Shadrack viene trattato con nuovo rispetto, e gode già di una serie di privilegi patriarcali. Nessuno lo manderà più al fiume a prendere l’acqua, a raccogliere la legna per il fuoco o a spazzare il cortile. Le donne che fanno da mangiare d’ora in poi terranno conto dei suoi gusti. Avrà una capanna tutta sua accanto a quelle della sua famiglia, non dormirà più nella casa di sua madre. A dicembre poi ci sarà la cerimonia, a conclusione del periodo di transizione, in cui il quattordicenne Shadrack sarà presentato ufficialmente alla comunità bukusu come uomo maturo.

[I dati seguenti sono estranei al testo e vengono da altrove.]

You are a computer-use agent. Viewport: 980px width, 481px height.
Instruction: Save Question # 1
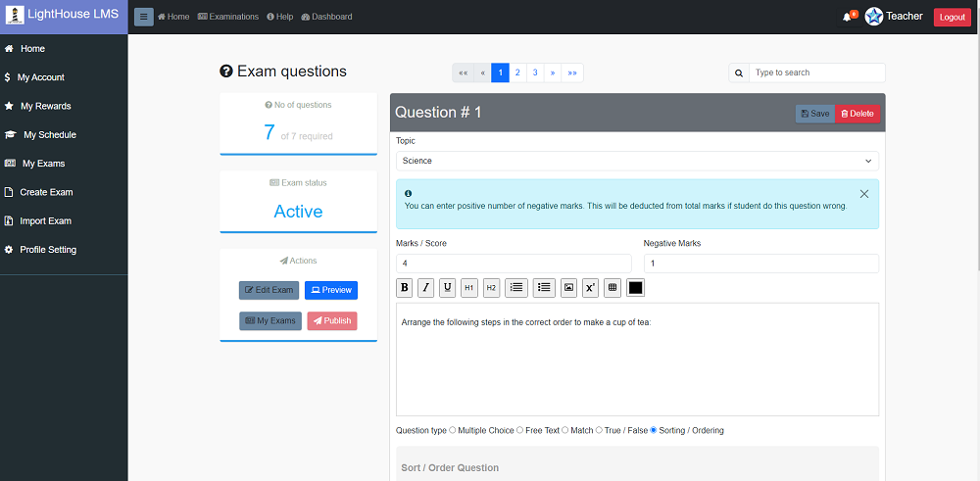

È difficile assistere a una cerimonia di circoncisione bukusu senza provare ammirazione e sgomento. Sgomento perché i bambini sono… bambini e molti sono persino più piccoli di Shadrack e sembravano meno pronti di lui ad affrontare la prova. Tentato dalle lusinghe di nuovi privilegi e spinto a rispettare la tradizione, un bambino di 10 anni può davvero prendere liberamente la decisione di sottoporsi a questa operazione dolorosa e potenzialmente pericolosa?

In Australia i bambini aborigeni di etnia Mardudjara devono ingoiare il loro prepuzio dopo il taglio. In Papua Nuova Guinea i bambini Sambia si spingono un bastoncino appuntito nel naso per sanguinare e devono ingoiare il seme dell’uomo giovane con cui sono obbligati ad avere un rapporto orale. I Satere Mawe dell’Amazzonia brasiliana infilano le mani dentro guanti pieni di formiche proiettile (Paraponera clavata), le cui punture sono classificate tra le più dolorose in natura.

«Il sangue ci collega ai nostri antenati», spiega uno degli zii di Shadrack. Il giovane adesso godrà di nuovi privilegi ma avrà anche obblighi e responsabilità. La fratellanza dei ragazzi che sono stati circoncisi nello stesso periodo e appartengono alla stessa fascia d’età li porta ad essere amici per tutta la vita. Saranno loro a portare la bara al funerale e a scavare la fossa.
Per alcuni l’abuso subito nel rituale può insegnare ai ragazzi a non ripagare gli altri con la stessa moneta. Ma sarà poi vero? O la realtà è contraria e ben peggiore?